There was something so heroic about her being able to accomplish as much as she did given the challenges she faced. I talked to a number of women who have bipolar disorder, and doctors who are on the cutting edge of this disease. There are meds that work, and then stop working, and some that are wonder drugs for some sufferers that have a terrible effect on others—that happened in Carrie’s case. Some of her best friends felt the cocktail of meds she had to be on was one of the things that ended up killing her.
It’s hard to deal with a disorder that impacts your daily thinking and life in such an intense way. I discovered that underneath Carrie’s wit, generosity, charisma, self-deprecation, and penchant for giving a finger to those who made fun of her, there was a deeper pain she didn’t show to many people who considered her their best friend.
Your biography is honest that Carrie was not always the easiest person to be around.

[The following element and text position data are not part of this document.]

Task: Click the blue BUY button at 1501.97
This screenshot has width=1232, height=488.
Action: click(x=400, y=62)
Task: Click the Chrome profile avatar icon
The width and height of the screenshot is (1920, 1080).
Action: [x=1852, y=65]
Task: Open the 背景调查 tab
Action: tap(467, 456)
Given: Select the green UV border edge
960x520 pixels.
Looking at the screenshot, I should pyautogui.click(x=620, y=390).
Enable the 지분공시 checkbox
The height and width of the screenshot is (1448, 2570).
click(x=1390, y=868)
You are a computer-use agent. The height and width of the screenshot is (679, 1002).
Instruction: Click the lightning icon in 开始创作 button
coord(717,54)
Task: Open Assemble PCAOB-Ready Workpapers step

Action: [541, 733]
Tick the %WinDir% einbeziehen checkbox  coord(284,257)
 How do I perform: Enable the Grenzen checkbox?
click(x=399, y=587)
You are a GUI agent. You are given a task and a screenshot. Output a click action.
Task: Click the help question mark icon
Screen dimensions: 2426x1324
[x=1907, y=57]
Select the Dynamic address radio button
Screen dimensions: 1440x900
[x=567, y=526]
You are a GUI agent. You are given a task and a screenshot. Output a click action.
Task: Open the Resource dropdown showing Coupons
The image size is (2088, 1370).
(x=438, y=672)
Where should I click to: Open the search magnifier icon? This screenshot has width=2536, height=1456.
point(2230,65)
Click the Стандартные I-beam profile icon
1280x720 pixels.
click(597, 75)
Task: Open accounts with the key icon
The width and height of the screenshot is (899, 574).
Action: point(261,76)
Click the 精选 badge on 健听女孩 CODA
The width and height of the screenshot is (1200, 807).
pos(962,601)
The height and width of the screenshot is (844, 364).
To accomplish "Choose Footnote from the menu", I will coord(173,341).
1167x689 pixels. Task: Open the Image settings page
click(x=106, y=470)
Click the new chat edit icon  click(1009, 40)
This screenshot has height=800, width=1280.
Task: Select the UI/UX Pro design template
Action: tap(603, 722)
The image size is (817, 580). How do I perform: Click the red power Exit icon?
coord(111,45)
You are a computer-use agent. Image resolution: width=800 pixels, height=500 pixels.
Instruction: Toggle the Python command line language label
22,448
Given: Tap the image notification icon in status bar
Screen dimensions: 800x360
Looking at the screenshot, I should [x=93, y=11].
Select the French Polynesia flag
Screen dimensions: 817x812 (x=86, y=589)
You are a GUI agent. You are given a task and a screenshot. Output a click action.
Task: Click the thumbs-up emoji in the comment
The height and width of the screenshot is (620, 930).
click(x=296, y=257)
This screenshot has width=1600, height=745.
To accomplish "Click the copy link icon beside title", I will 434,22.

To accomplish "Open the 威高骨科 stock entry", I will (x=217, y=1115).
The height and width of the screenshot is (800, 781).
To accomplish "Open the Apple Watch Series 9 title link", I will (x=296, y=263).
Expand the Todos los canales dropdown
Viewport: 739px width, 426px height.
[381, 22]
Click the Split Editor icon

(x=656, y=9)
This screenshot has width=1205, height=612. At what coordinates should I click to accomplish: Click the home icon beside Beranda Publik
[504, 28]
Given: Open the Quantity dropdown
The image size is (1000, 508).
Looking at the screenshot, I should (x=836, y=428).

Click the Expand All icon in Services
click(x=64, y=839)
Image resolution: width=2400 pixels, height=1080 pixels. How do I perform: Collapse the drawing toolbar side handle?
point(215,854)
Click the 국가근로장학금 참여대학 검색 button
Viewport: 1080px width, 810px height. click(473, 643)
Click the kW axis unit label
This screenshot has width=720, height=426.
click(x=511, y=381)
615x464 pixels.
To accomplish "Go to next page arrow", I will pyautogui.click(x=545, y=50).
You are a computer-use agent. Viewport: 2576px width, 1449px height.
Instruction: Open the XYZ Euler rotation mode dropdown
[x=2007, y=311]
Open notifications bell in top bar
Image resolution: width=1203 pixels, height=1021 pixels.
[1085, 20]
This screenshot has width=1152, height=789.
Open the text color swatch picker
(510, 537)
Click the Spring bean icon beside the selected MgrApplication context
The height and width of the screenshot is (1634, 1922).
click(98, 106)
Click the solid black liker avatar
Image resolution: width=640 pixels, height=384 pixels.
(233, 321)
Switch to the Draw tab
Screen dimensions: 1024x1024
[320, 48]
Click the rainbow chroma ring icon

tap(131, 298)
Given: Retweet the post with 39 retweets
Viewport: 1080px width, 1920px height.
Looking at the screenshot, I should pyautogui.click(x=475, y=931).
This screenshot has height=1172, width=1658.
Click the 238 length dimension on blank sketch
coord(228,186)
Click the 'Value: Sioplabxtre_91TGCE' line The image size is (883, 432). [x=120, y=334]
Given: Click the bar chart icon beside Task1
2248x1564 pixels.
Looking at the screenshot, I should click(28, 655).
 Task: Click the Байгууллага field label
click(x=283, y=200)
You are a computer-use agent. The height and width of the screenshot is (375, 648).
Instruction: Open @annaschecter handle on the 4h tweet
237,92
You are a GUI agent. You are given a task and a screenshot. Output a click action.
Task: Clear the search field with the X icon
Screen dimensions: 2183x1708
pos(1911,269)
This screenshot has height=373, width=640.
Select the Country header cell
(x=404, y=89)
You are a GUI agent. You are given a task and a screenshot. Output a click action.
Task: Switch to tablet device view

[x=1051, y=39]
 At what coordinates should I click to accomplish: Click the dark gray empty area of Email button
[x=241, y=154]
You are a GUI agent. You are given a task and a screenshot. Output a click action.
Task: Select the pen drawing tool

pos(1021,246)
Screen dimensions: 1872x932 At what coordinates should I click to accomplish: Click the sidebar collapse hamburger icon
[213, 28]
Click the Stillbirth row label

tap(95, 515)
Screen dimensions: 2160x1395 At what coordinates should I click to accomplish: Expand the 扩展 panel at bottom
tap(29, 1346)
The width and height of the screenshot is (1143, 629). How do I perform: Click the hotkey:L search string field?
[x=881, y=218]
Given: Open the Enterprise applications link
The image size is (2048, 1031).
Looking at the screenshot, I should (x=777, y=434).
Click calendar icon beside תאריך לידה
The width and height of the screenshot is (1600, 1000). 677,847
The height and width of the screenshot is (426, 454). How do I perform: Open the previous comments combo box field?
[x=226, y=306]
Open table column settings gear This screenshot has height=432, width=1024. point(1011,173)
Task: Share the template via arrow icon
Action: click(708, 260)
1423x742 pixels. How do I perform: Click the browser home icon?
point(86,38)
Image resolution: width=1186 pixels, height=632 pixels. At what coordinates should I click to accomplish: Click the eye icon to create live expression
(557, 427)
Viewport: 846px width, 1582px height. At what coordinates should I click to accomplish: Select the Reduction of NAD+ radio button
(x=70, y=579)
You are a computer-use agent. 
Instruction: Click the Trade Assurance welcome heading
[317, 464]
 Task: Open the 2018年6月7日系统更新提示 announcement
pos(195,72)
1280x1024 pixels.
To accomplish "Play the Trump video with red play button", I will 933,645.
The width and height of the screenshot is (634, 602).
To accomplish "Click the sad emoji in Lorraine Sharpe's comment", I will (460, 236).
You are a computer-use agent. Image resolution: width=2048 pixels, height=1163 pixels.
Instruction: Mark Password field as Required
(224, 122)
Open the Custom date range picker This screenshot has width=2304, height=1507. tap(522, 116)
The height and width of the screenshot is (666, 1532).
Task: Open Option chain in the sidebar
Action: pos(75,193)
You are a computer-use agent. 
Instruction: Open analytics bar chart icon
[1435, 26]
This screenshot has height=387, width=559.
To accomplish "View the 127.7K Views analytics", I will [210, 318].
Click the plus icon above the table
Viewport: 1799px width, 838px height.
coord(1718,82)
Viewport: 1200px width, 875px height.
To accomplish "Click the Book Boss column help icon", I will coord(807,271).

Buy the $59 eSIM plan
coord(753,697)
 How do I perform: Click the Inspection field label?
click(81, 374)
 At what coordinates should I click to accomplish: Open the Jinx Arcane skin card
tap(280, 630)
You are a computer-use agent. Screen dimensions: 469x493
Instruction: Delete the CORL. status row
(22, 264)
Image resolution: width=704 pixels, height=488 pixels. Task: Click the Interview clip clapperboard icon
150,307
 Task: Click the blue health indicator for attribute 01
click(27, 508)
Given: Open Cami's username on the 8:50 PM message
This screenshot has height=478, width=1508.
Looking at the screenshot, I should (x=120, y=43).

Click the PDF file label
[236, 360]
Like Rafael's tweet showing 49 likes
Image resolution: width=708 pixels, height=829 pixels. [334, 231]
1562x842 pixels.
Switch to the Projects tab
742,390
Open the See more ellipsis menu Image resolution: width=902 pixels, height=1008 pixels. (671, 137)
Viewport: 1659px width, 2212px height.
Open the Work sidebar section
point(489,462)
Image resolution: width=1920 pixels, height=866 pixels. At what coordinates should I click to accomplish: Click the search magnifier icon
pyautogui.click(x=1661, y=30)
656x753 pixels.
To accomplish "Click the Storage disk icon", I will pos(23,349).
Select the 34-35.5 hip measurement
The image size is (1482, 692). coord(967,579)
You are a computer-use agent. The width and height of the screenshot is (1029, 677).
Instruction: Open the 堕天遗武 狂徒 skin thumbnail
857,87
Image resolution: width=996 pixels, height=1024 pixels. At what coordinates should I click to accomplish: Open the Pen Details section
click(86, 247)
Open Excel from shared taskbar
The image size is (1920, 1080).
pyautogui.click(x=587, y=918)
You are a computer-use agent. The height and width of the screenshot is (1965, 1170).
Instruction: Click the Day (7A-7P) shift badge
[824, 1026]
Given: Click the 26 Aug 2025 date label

But it’s also a loving tribute to a complex, proudly imperfect, brilliantly witty woman. Why did her family recently come forward to disavow the book?
That made me very unhappy. I’m going to let them have their version of the story. I contacted their representatives and was turned down in a gracious way, and came back and nothing happened… So I just continued.
While her family didn’t participate in the book, you uncovered many intimate details. How did you get people to open up?
They were very protective of Carrie. Some people said, “Make it positive,” which I tried very hard to do. Many were smashed by her death. One person said, “I can’t believe she’s gone. She was the center of our world. No one brought us together like her…”
Ah, that was Richard Dreyfuss!
I didn’t go after Harrison Ford. I didn’t go after Meryl Streep. I didn’t go after people who didn’t want to talk. Other interviewers have more chutzpah than I do in that department. The upside of not having carte blanche to insiders is that you find people who had brief interactions with your subject and can tell you a lot. I talked to 8 to 10 people who knew Carrie during the year she spent at the Central School of Speech and Drama in London. I got a lot of her Beverly Hills childhood friends—Girl Scouts, Brownies, two of her acting coaches, editors who lived with her while she was writing her books…
What does taking such a deep dive into someone else’s life teach you about yourself?
You learn about your own vulnerabilities. You want your sources to like you, and you measure yourself—writers are shy and self-deprecating; that’s why we write instead of perform—against the iconic women you write about. You also learn something of your strength. If you engage your sources, that is great; you have good communication skills and a trust-worthy nature. You learn about your anxieties—about source-getting and deadlines and do editors like it?
If someone was going to write a biography about Sheila Weller, what major theme would it encapsulate?
I’d really rather talk about people I write about. But: She tried to write the truth and be empathetic.
Your book made me feel like I was in Carrie’s soul. I didn’t realize just how much she’d gone through, and that she’d nearly died several times.
One of her friends said, “She had lived her life. It was enough for her.”